Добавить в цитаты Настройки чтения

Страница 3 из 24



Отец мой вряд ли был знаком с Бабелем лично. Позднее уже, когда я не только знал про Бабеля, но и почти все прочел из написанного им, отец рассказал, что, когда писатели навещали перед войной Ясную Поляну, от станции все они шли пешком, а Бабель взял извозчика…

Самое смешное, что и Фадеев въехал в дачный дом, освободившийся после ареста Зазубрина. Странно, что фамилии Бабель я до середины пятидесятых годов не слышал, а про то, что до Фадеева в последней на улице Вишневского даче жил некто Зазубрин, — знал, может быть, потому, что Зазубрин был родом из Сибири, а отец мой тоже сибиряк, но сомневаюсь, что были они знакомы.

Позднее я прочел в чьих-то воспоминаниях, что на вечере в доме Горького, куда позвали известных писателей на встречу со Сталиным, Зазубрин повел себя не лучшим образом — и в состоянии алкогольного опьянения чуть ли не надерзил товарищу Сталину, во всяком случае, вызвал его неудовольствие.
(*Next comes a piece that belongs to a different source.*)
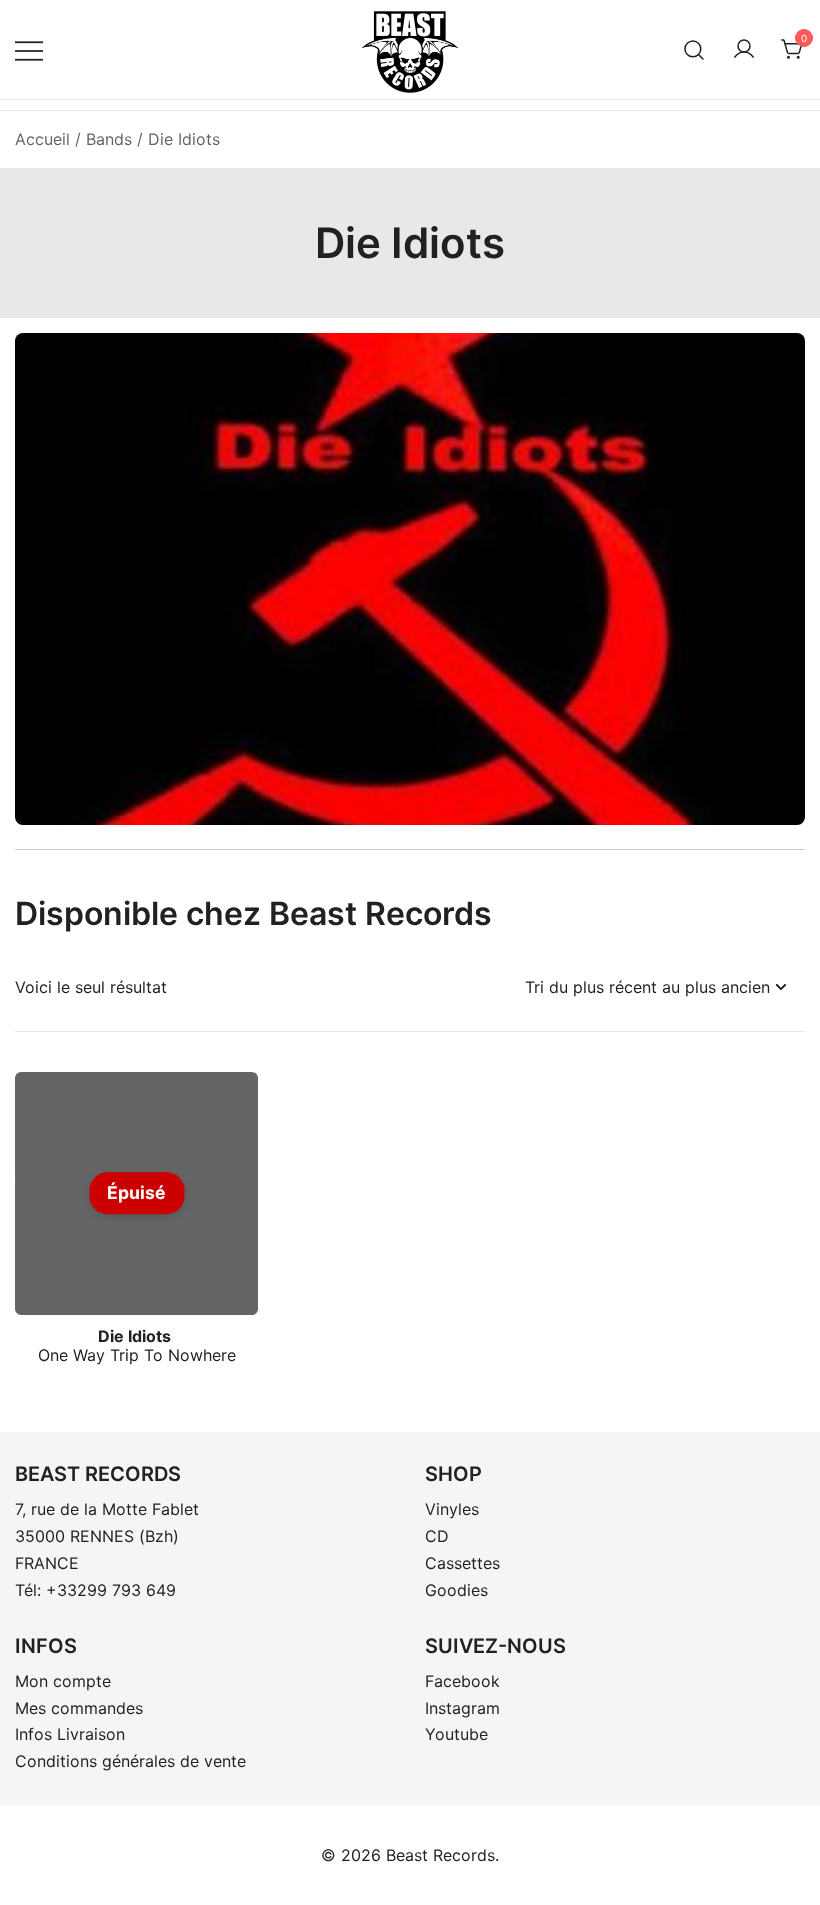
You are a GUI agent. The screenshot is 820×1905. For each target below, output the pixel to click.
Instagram (462, 1708)
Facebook (462, 1681)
Я даже знал название наиболее заметной вещи, сочиненной Зазубриным, “Щепка”, но так и не удосужился ее прочесть — посмертно возращенным в литературу репрессированным писателям на читателя не везло (Бабель — исключение), переизданные через столько лет книги почти не возвращались в читательский оборот. Вместе с тем я слышал, что “Щепка” была по тем временам вещью острой, и товарища Сталина не поведение Зазубрина у Горького возмутило (на кремлевских приемах известным деятелям случалось напиваться без каких-либо для себя последствий), а сильно не понравилась сама “Щепка”. Действительно, лес рубят…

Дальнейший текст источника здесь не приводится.